Por su parte el artículo 11 de la citada Ley señala que a efectos del Impuesto sobre el Valor Añadido se entenderá por prestación de servicios toda operación sujeta al citado tributo que de acuerdo con la Ley no tenga la consideración de entrega de bienes, en particular, en su apartado dos, se considerarán prestaciones de servicios:
" (...)
2º. Los arrendamientos de bienes, industria o negocio, empresas o establecimientos mercantiles, con o sin opción de compra.
3º. Las cesiones de uso o disfrute de bienes.
(...).”.
En consecuencia, la persona física que cede a la consultante el inmueble tiene la consideración, a efectos del Impuesto sobre el Valor Añadido, de empresario o profesional.
2.- En relación con la base imponible de los servicios prestados a la entidad consultante, el artículo 78 de la Ley 37/1992 establece lo siguiente:
"Uno. La base imponible del Impuesto estará constituida por el importe total de la contraprestación de las operaciones sujetas al mismo procedente del destinatario o de terceras personas.”.
En este sentido, es criterio de este Centro Directivo que la refacturación de gastos forman parte de la base imponible de los servicios prestados a la consultante y, en consecuencia, deberán ser objeto de repercusión por parte del arrendador.
Por otra parte, debe tenerse en cuenta que la contraprestación que determina la base imponible del Impuesto se configura como una magnitud subjetiva que responde a la voluntad de las partes, salvo cuando existan reglas especiales para su determinación.
De esta forma, a efectos de determinar en el supuesto considerado la base imponible de los gastos que van a ser objeto de refacturación, habrá de estarse a las cláusulas establecidas en el contrato suscrito entre la consultante y el arrendador o, en otro caso, a lo que ambas partes pacten libremente y en particular, si dicha base imponible incluye, en su caso, el importe del propio Impuesto sobre el Valor Añadido que gravó la entrega del bien o del servicio que se refactura.
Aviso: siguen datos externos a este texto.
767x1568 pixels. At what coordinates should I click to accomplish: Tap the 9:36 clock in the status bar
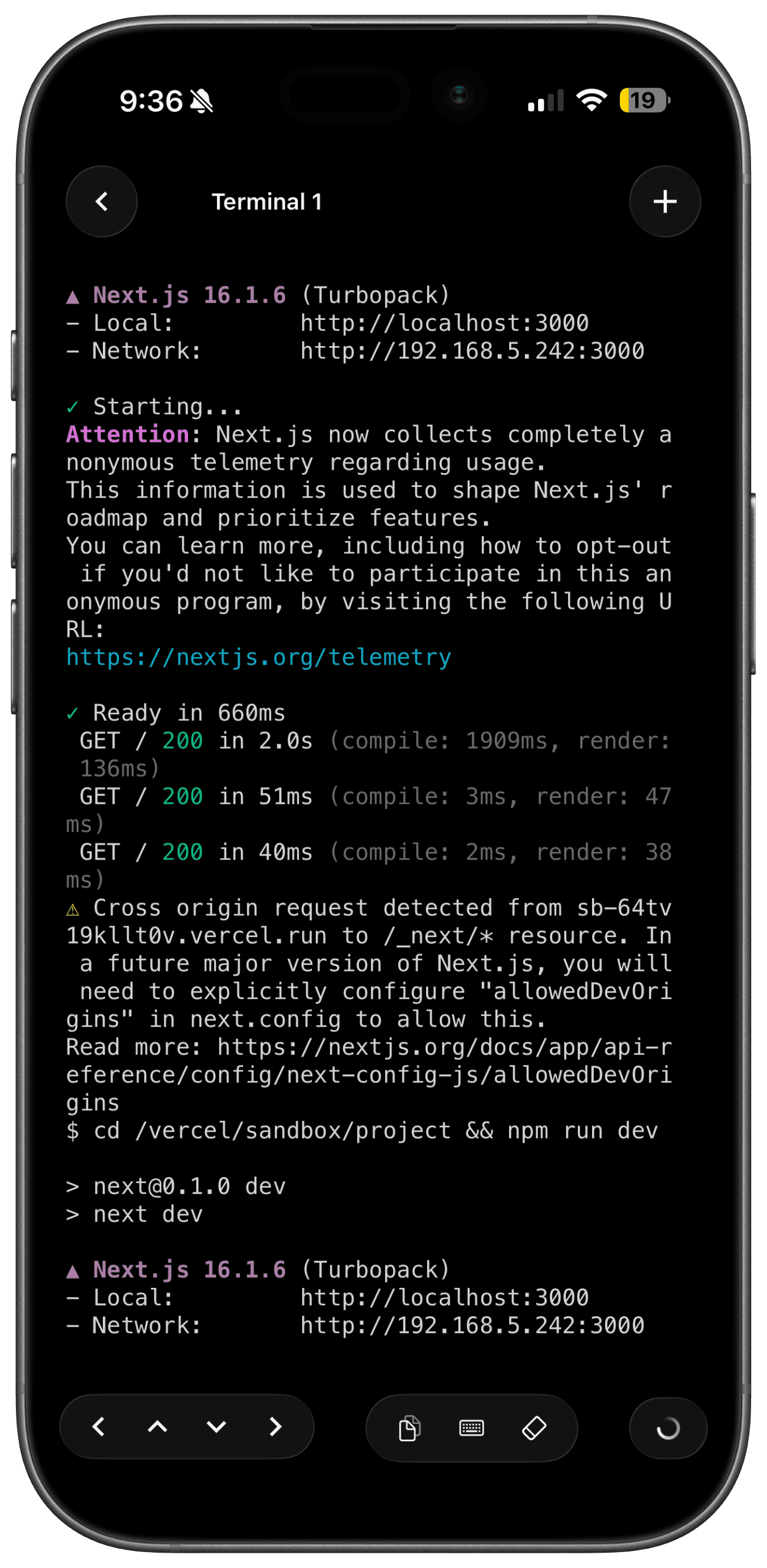tap(151, 101)
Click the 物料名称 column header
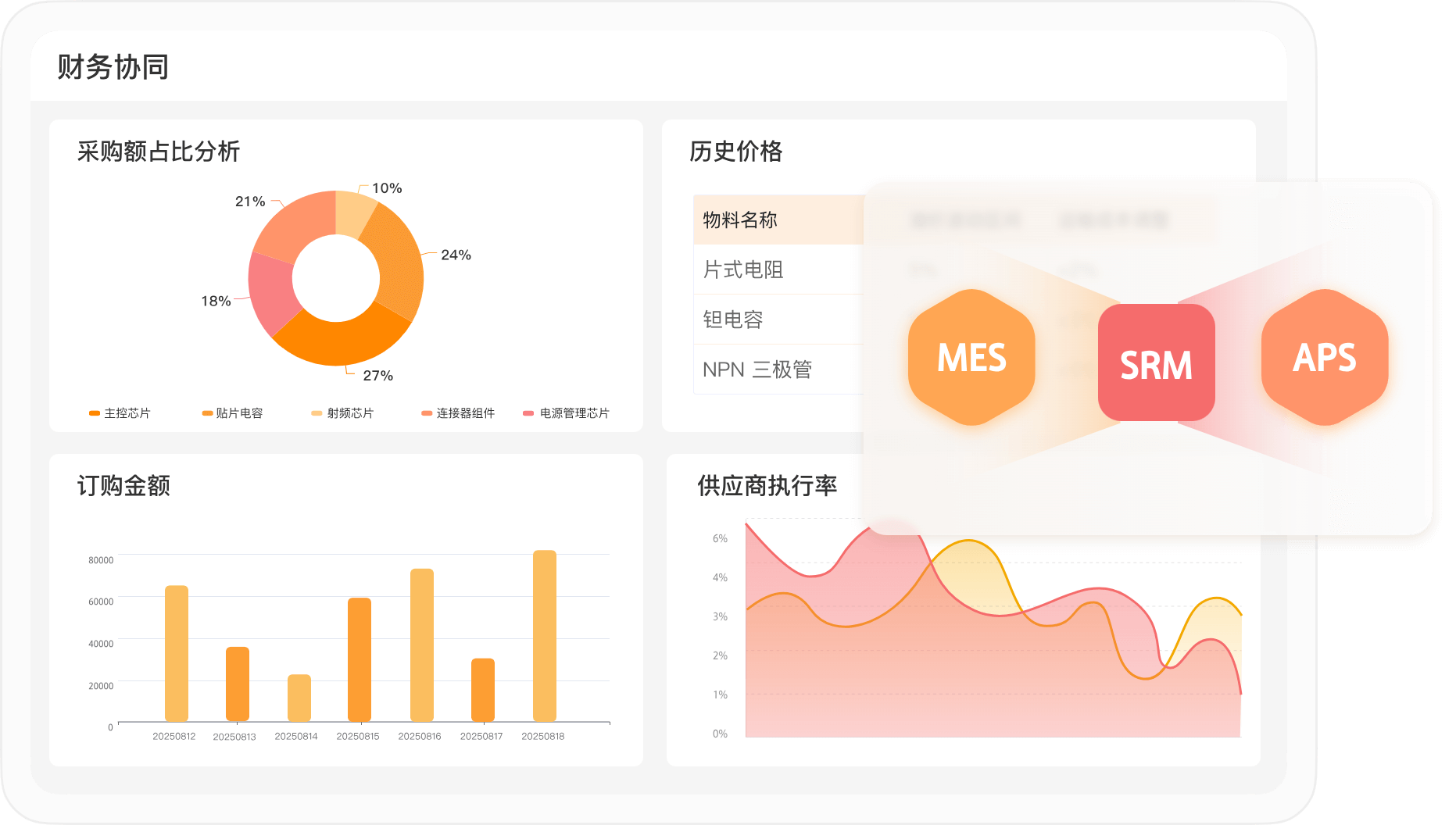Viewport: 1456px width, 825px height. coord(740,220)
En todo caso, sobre dicha base imponible el arrendador deberá repercutir el Impuesto sobre el Valor Añadido a la consultante al tipo general del 21 por ciento, de conformidad con lo establecido en los artículos 88, 90 y 91 de la Ley 37/1992.
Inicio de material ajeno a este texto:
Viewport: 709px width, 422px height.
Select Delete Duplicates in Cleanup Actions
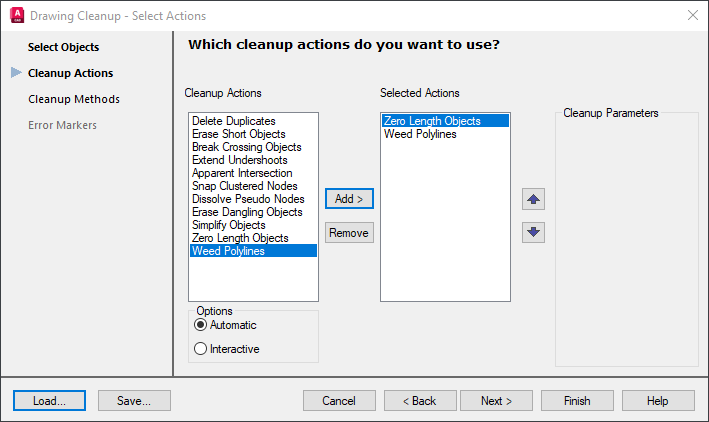click(x=233, y=121)
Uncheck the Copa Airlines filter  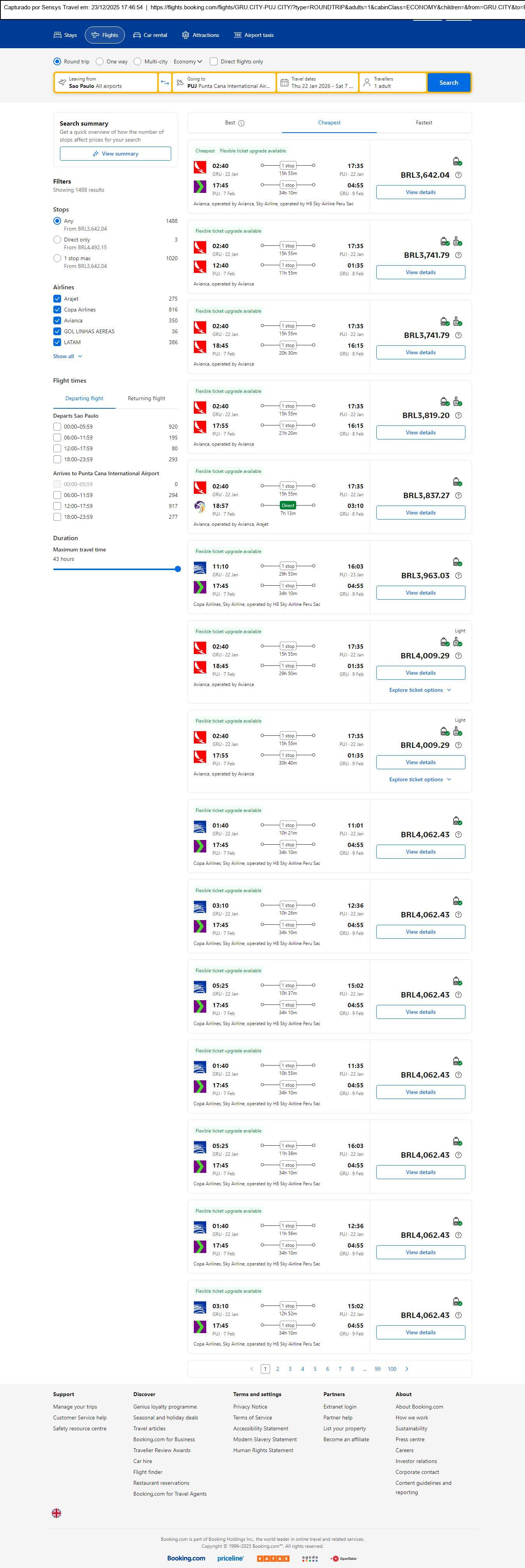click(x=57, y=310)
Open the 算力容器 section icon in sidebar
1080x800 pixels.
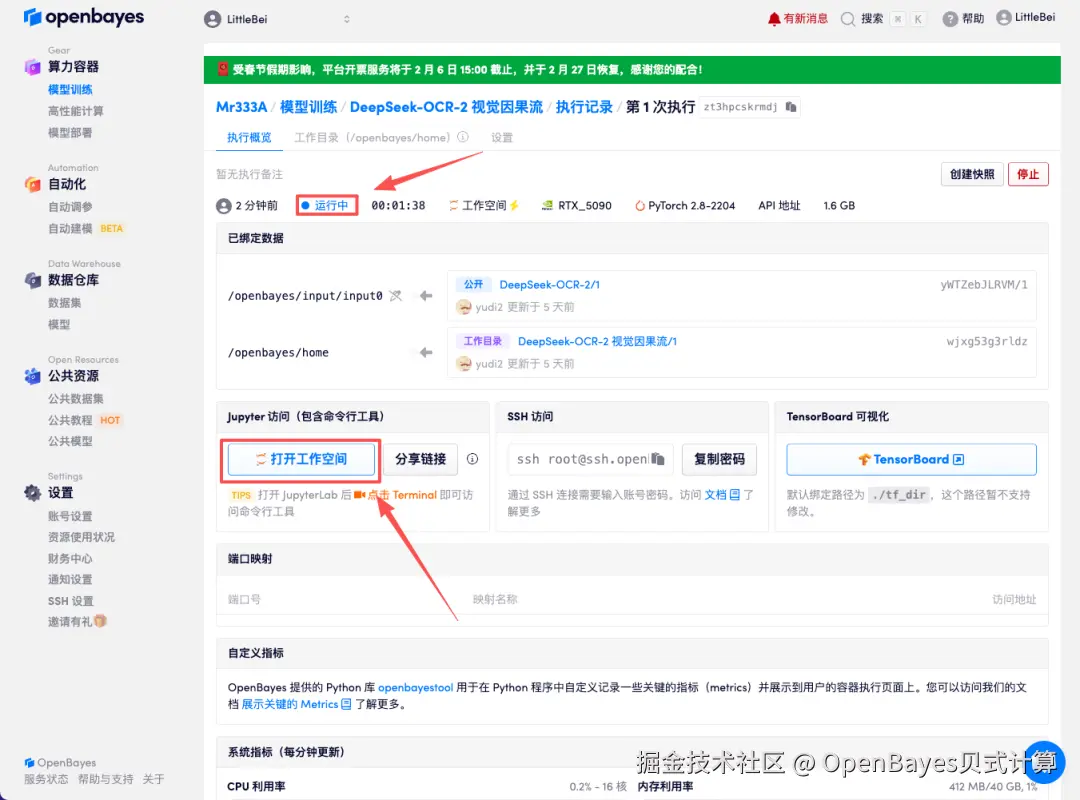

3.- En lo que respecta a la deducción del Impuesto soportado por la consultante, dichas cuotas soportadas serán deducibles de conformidad con lo dispuesto en el título VIII de la Ley 37/1992.
4. - Lo que comunico a Vd. con efectos vinculantes, conforme a lo dispuesto en el apartado 1 del artículo 89 de la Ley 58/2003, de 17 de diciembre, General Tributaria.